> **What you need to do**: Can you format each line of the material below as a Markdown table with the columns No. and Line, numbering the rows in order and omitting blank lines?

Extracted records
------------------------------

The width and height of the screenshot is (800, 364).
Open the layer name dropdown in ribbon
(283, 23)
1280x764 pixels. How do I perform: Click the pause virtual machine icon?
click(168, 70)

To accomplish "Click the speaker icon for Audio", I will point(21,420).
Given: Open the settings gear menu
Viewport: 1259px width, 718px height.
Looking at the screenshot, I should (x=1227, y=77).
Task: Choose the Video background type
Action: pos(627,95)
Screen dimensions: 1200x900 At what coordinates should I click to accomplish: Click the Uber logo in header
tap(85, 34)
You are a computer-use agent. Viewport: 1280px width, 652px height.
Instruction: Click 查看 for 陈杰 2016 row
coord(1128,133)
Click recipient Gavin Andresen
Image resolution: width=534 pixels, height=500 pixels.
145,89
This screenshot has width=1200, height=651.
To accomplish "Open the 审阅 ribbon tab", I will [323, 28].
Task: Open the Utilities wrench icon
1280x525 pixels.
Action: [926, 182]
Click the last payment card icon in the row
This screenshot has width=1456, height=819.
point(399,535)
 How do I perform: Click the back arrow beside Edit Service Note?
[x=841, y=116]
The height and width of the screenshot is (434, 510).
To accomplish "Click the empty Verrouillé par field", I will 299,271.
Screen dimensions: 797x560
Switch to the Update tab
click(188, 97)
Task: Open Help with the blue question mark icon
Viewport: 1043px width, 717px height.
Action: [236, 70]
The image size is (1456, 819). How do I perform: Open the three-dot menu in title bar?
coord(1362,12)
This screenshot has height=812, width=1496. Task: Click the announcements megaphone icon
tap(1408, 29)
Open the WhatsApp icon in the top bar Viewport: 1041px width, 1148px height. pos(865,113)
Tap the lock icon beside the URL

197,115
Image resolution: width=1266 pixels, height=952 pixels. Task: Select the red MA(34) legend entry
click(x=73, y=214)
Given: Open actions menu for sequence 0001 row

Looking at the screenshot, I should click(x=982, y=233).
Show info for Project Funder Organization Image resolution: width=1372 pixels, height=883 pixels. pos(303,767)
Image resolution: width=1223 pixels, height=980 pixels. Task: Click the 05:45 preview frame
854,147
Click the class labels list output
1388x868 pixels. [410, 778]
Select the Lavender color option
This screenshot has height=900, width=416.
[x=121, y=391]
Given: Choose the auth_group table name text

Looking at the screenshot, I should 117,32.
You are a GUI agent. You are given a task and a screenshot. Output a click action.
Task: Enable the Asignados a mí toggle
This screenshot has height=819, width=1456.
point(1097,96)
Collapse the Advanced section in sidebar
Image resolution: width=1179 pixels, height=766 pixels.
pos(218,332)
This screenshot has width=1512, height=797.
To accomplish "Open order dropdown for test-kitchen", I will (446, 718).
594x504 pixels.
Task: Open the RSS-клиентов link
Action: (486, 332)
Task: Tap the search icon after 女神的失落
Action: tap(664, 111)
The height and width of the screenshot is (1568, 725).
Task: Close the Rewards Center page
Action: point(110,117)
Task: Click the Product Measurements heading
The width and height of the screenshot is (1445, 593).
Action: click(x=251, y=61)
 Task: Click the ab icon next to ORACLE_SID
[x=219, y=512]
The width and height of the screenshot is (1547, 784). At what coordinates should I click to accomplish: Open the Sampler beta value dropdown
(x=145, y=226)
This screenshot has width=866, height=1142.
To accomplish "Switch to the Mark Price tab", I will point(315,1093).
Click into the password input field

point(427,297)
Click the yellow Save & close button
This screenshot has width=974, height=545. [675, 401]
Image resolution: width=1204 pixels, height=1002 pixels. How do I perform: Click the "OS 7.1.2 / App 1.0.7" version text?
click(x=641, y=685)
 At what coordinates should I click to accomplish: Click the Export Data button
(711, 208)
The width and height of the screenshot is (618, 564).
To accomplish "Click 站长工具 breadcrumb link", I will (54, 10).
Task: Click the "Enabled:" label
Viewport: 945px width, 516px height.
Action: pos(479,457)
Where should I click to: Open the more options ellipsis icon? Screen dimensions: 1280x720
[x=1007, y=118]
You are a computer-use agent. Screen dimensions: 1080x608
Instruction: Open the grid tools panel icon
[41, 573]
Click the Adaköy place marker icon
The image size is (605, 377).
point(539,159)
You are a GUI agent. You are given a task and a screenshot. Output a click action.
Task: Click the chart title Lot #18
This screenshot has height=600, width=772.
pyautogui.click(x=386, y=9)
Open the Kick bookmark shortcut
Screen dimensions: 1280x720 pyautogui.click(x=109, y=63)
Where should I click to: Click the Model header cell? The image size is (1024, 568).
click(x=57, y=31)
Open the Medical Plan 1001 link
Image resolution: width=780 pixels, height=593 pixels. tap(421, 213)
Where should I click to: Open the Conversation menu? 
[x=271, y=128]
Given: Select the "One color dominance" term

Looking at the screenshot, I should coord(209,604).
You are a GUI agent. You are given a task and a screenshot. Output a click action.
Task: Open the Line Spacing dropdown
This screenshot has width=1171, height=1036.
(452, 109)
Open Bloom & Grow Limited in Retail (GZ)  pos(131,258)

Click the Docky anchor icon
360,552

------------------------------

> **Written solution**:
| No. | Line |
|---|---|
| 1 | The width and height of the screenshot is (800, 364). |
| 2 | Open the layer name dropdown in ribbon |
| 3 | (283, 23) |
| 4 | 1280x764 pixels. How do I perform: Click the pause virtual machine icon? |
| 5 | click(168, 70) |
| 6 | To accomplish "Click the speaker icon for Audio", I will point(21,420). |
| 7 | Given: Open the settings gear menu |
| 8 | Viewport: 1259px width, 718px height. |
| 9 | Looking at the screenshot, I should (x=1227, y=77). |
| 10 | Task: Choose the Video background type |
| 11 | Action: pos(627,95) |
| 12 | Screen dimensions: 1200x900 At what coordinates should I click to accomplish: Click the Uber logo in header |
| 13 | tap(85, 34) |
| 14 | You are a computer-use agent. Viewport: 1280px width, 652px height. |
| 15 | Instruction: Click 查看 for 陈杰 2016 row |
| 16 | coord(1128,133) |
| 17 | Click recipient Gavin Andresen |
| 18 | Image resolution: width=534 pixels, height=500 pixels. |
| 19 | 145,89 |
| 20 | This screenshot has width=1200, height=651. |
| 21 | To accomplish "Open the 审阅 ribbon tab", I will [323, 28]. |
| 22 | Task: Open the Utilities wrench icon |
| 23 | 1280x525 pixels. |
| 24 | Action: [926, 182] |
| 25 | Click the last payment card icon in the row |
| 26 | This screenshot has width=1456, height=819. |
| 27 | point(399,535) |
| 28 |  How do I perform: Click the back arrow beside Edit Service Note? |
| 29 | [x=841, y=116] |
| 30 | The height and width of the screenshot is (434, 510). |
| 31 | To accomplish "Click the empty Verrouillé par field", I will 299,271. |
| 32 | Screen dimensions: 797x560 |
| 33 | Switch to the Update tab |
| 34 | click(188, 97) |
| 35 | Task: Open Help with the blue question mark icon |
| 36 | Viewport: 1043px width, 717px height. |
| 37 | Action: [236, 70] |
| 38 | The image size is (1456, 819). How do I perform: Open the three-dot menu in title bar? |
| 39 | coord(1362,12) |
| 40 | This screenshot has height=812, width=1496. Task: Click the announcements megaphone icon |
| 41 | tap(1408, 29) |
| 42 | Open the WhatsApp icon in the top bar Viewport: 1041px width, 1148px height. pos(865,113) |
| 43 | Tap the lock icon beside the URL |
| 44 | 197,115 |
| 45 | Image resolution: width=1266 pixels, height=952 pixels. Task: Select the red MA(34) legend entry |
| 46 | click(x=73, y=214) |
| 47 | Given: Open actions menu for sequence 0001 row |
| 48 | Looking at the screenshot, I should click(x=982, y=233). |
| 49 | Show info for Project Funder Organization Image resolution: width=1372 pixels, height=883 pixels. pos(303,767) |
| 50 | Image resolution: width=1223 pixels, height=980 pixels. Task: Click the 05:45 preview frame |
| 51 | 854,147 |
| 52 | Click the class labels list output |
| 53 | 1388x868 pixels. [410, 778] |
| 54 | Select the Lavender color option |
| 55 | This screenshot has height=900, width=416. |
| 56 | [x=121, y=391] |
| 57 | Given: Choose the auth_group table name text |
| 58 | Looking at the screenshot, I should 117,32. |
| 59 | You are a GUI agent. You are given a task and a screenshot. Output a click action. |
| 60 | Task: Enable the Asignados a mí toggle |
| 61 | This screenshot has height=819, width=1456. |
| 62 | point(1097,96) |
| 63 | Collapse the Advanced section in sidebar |
| 64 | Image resolution: width=1179 pixels, height=766 pixels. |
| 65 | pos(218,332) |
| 66 | This screenshot has width=1512, height=797. |
| 67 | To accomplish "Open order dropdown for test-kitchen", I will (446, 718). |
| 68 | 594x504 pixels. |
| 69 | Task: Open the RSS-клиентов link |
| 70 | Action: (486, 332) |
| 71 | Task: Tap the search icon after 女神的失落 |
| 72 | Action: tap(664, 111) |
| 73 | The height and width of the screenshot is (1568, 725). |
| 74 | Task: Close the Rewards Center page |
| 75 | Action: point(110,117) |
| 76 | Task: Click the Product Measurements heading |
| 77 | The width and height of the screenshot is (1445, 593). |
| 78 | Action: click(x=251, y=61) |
| 79 |  Task: Click the ab icon next to ORACLE_SID |
| 80 | [x=219, y=512] |
| 81 | The width and height of the screenshot is (1547, 784). At what coordinates should I click to accomplish: Open the Sampler beta value dropdown |
| 82 | (x=145, y=226) |
| 83 | This screenshot has width=866, height=1142. |
| 84 | To accomplish "Switch to the Mark Price tab", I will point(315,1093). |
| 85 | Click into the password input field |
| 86 | point(427,297) |
| 87 | Click the yellow Save & close button |
| 88 | This screenshot has width=974, height=545. [675, 401] |
| 89 | Image resolution: width=1204 pixels, height=1002 pixels. How do I perform: Click the "OS 7.1.2 / App 1.0.7" version text? |
| 90 | click(x=641, y=685) |
| 91 |  At what coordinates should I click to accomplish: Click the Export Data button |
| 92 | (711, 208) |
| 93 | The width and height of the screenshot is (618, 564). |
| 94 | To accomplish "Click 站长工具 breadcrumb link", I will (54, 10). |
| 95 | Task: Click the "Enabled:" label |
| 96 | Viewport: 945px width, 516px height. |
| 97 | Action: pos(479,457) |
| 98 | Where should I click to: Open the more options ellipsis icon? Screen dimensions: 1280x720 |
| 99 | [x=1007, y=118] |
| 100 | You are a computer-use agent. Screen dimensions: 1080x608 |
| 101 | Instruction: Open the grid tools panel icon |
| 102 | [41, 573] |
| 103 | Click the Adaköy place marker icon |
| 104 | The image size is (605, 377). |
| 105 | point(539,159) |
| 106 | You are a GUI agent. You are given a task and a screenshot. Output a click action. |
| 107 | Task: Click the chart title Lot #18 |
| 108 | This screenshot has height=600, width=772. |
| 109 | pyautogui.click(x=386, y=9) |
| 110 | Open the Kick bookmark shortcut |
| 111 | Screen dimensions: 1280x720 pyautogui.click(x=109, y=63) |
| 112 | Where should I click to: Click the Model header cell? The image size is (1024, 568). |
| 113 | click(x=57, y=31) |
| 114 | Open the Medical Plan 1001 link |
| 115 | Image resolution: width=780 pixels, height=593 pixels. tap(421, 213) |
| 116 | Where should I click to: Open the Conversation menu?  |
| 117 | [x=271, y=128] |
| 118 | Given: Select the "One color dominance" term |
| 119 | Looking at the screenshot, I should coord(209,604). |
| 120 | You are a GUI agent. You are given a task and a screenshot. Output a click action. |
| 121 | Task: Open the Line Spacing dropdown |
| 122 | This screenshot has width=1171, height=1036. |
| 123 | (452, 109) |
| 124 | Open Bloom & Grow Limited in Retail (GZ)  pos(131,258) |
| 125 | Click the Docky anchor icon |
| 126 | 360,552 |